U.S. Pat. No. 5,613,922

Inventor: Hua-Lu Hsiang

Issued: Mar. 25, 1997

A multipurpose athletic training apparatus including a trampoline, two fastening devices for fastening the trampoline to the stands, the fastening devices being adjustable to fix the trampoline to between a horizontal position in which the trampoline is used as a table, and a tilted position in which the trampoline is used as a rebound apparatus for rebounding balls thrown against it, a handrail for fastening to the stands at the top, and two net posts for fastening to the stands for stretching the net for the game of badminton.

U.S. Pat. No. 5,772,537

Inventor. Ronald A. Anderson et al.

Issued: Jun. 30, 1998

A ball return device that enables a user to quickly and easily adjust the force with which a ball thrown into the device is returned.
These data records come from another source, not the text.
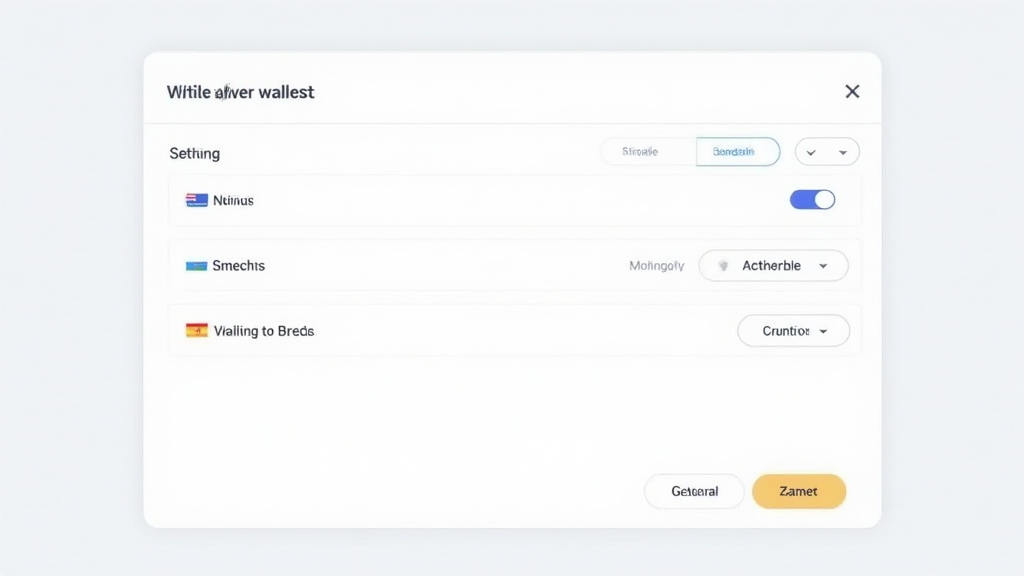The width and height of the screenshot is (1024, 576).
Task: Click the Vialling to Breds label
Action: pos(264,331)
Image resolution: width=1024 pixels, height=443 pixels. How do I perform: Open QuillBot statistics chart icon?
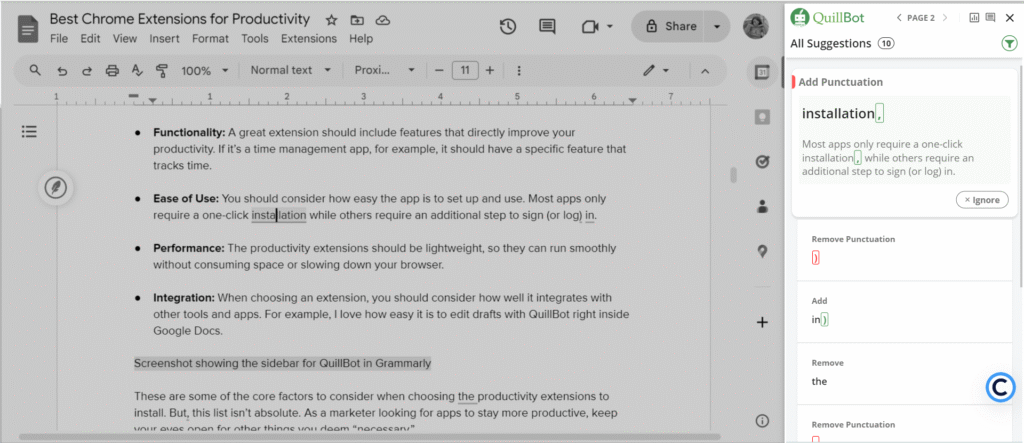974,18
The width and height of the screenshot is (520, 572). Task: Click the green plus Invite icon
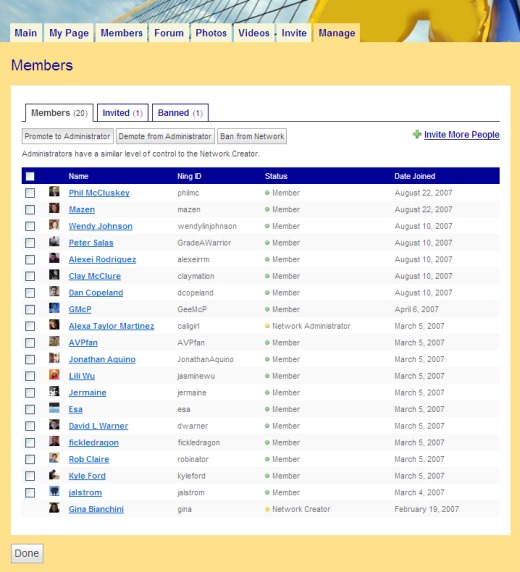417,134
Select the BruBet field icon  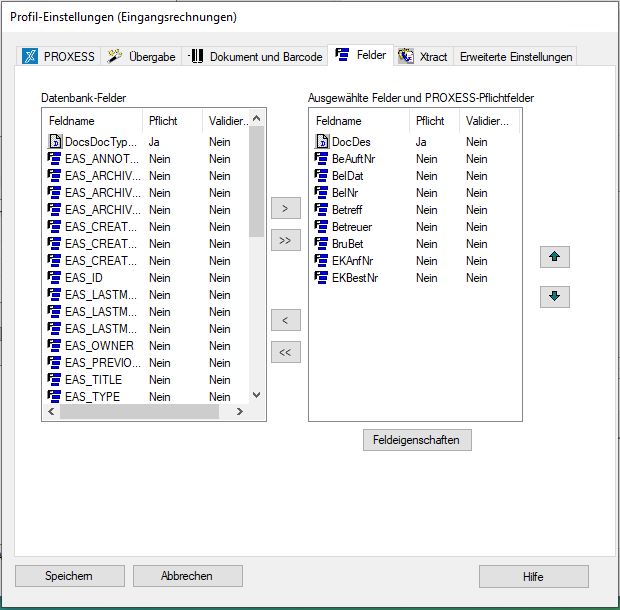coord(322,244)
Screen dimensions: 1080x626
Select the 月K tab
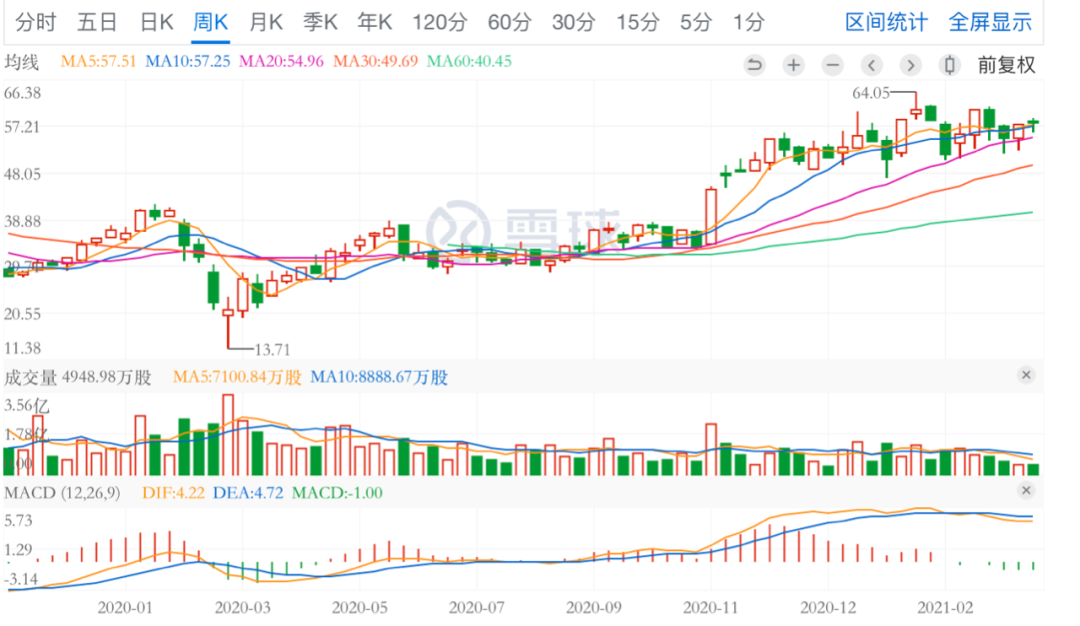pos(266,23)
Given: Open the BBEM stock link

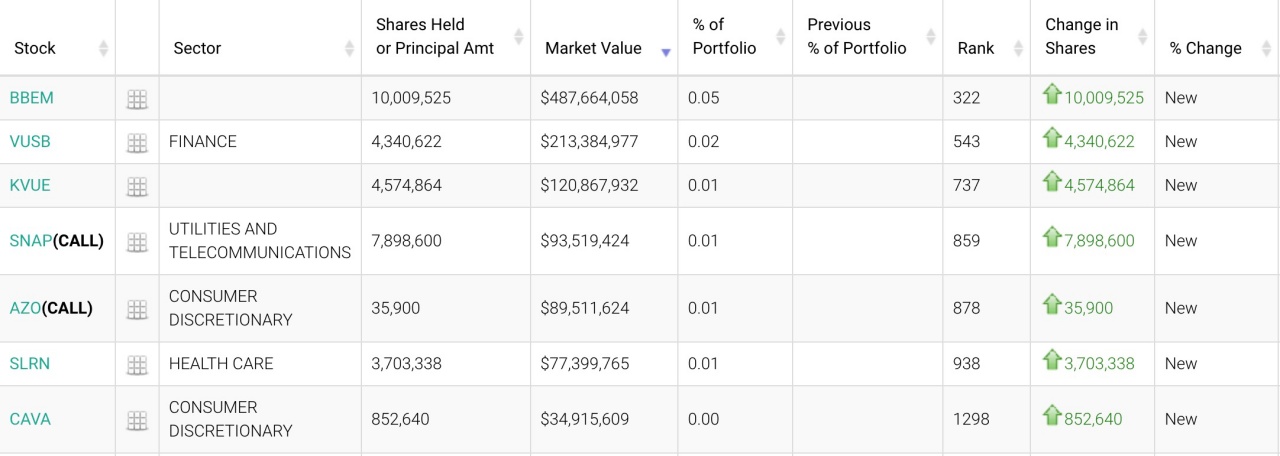Looking at the screenshot, I should click(x=32, y=98).
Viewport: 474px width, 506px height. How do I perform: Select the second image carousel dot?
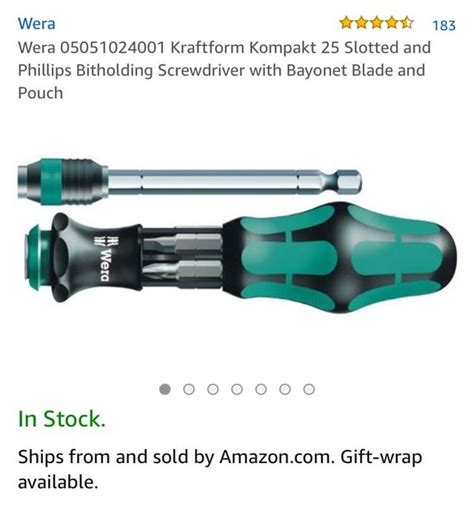click(189, 389)
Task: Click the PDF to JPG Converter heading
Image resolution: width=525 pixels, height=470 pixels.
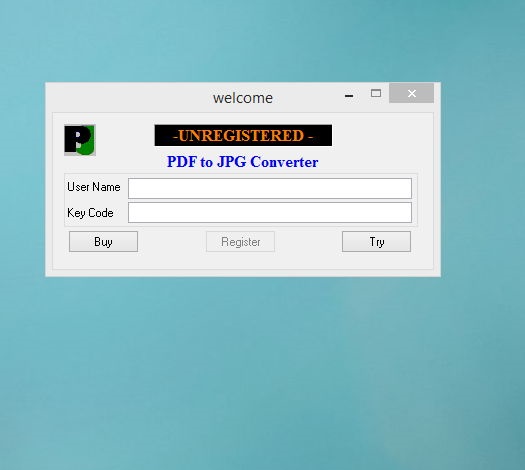Action: pos(242,162)
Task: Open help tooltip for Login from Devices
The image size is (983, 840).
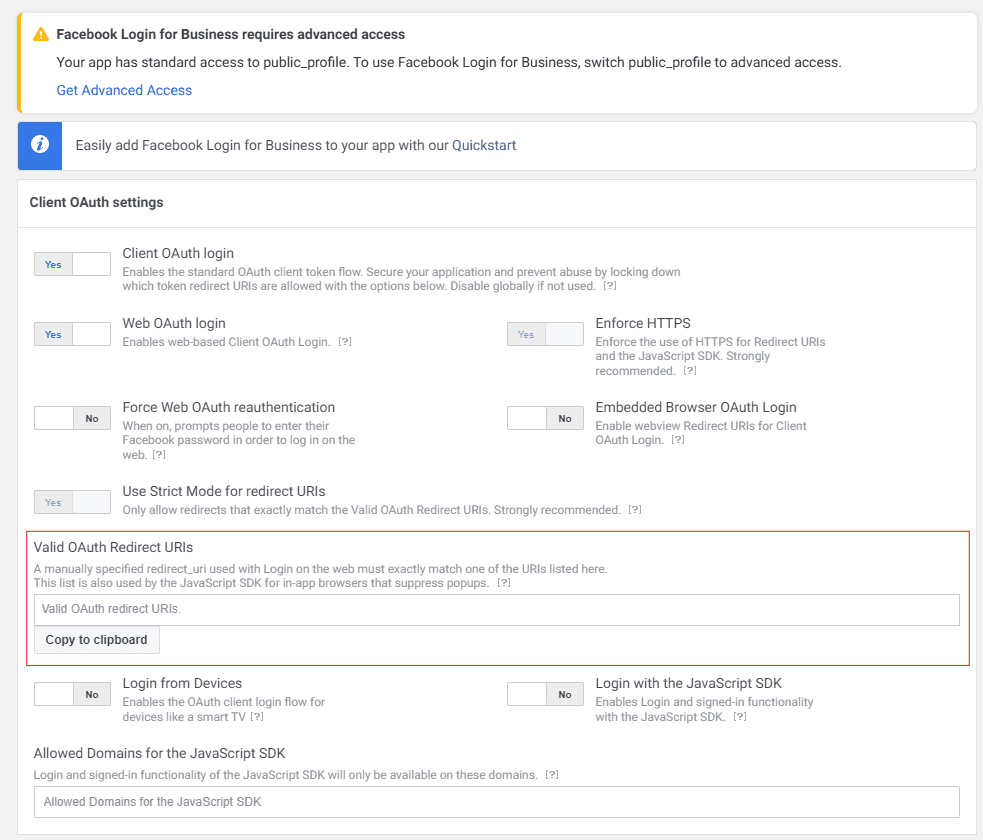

The ball return device includes a frame constructed from sections of plastic tubing joined by 90-degree elbows, forming a base and an elevatable portion. The elevatable portion of the frame is pivotally mounted to the base and adjustably positioned at a desired angle relative to the generally horizontal base by a pair of support members. The angle of the elevatable portion of the frame to the base determines the direction in which the ball is returned relative to a given incident path. The support members extend between the base and the elevatable portion of the frame, and each includes a smaller diameter tube slidably fitted into a larger diameter tube and selectively fixed at one of a plurality of preset lengths by a pin that passes through orifices formed in the two tubes. In one referred form of the invention, a net having hexagonal openings is suspended within the elevatable portion of the frame.

Another simple yet effective device that has been employed for decades in rehabilitation and more recently in general abdominal and core strength training is the stability ball. A stability ball is a flexible inflated ball, typically 55-65 cm, adapted to support some or all of the weight of a user during an exercise. Because the user is not only performing the exercise (e.g., a pushup or a leg lift) but also trying not to roll off of the ball and onto the floor, the user must engage his abdominal muscles to maintain proper balance in addition to whatever other muscles are being used during the exercise itself. As a result, stability ball training is very popular and effective. Alternative unstable and meta-stable exercise devices similar to the stability ball include a stability hemisphere described in U.S. Pat. Nos. 6,422,982 and 6,575,885 to Weck et al. and commercially made by BOSU Fitness, LLC of Canton, Ohio, as well as a platform and roller type device on which the user must balance.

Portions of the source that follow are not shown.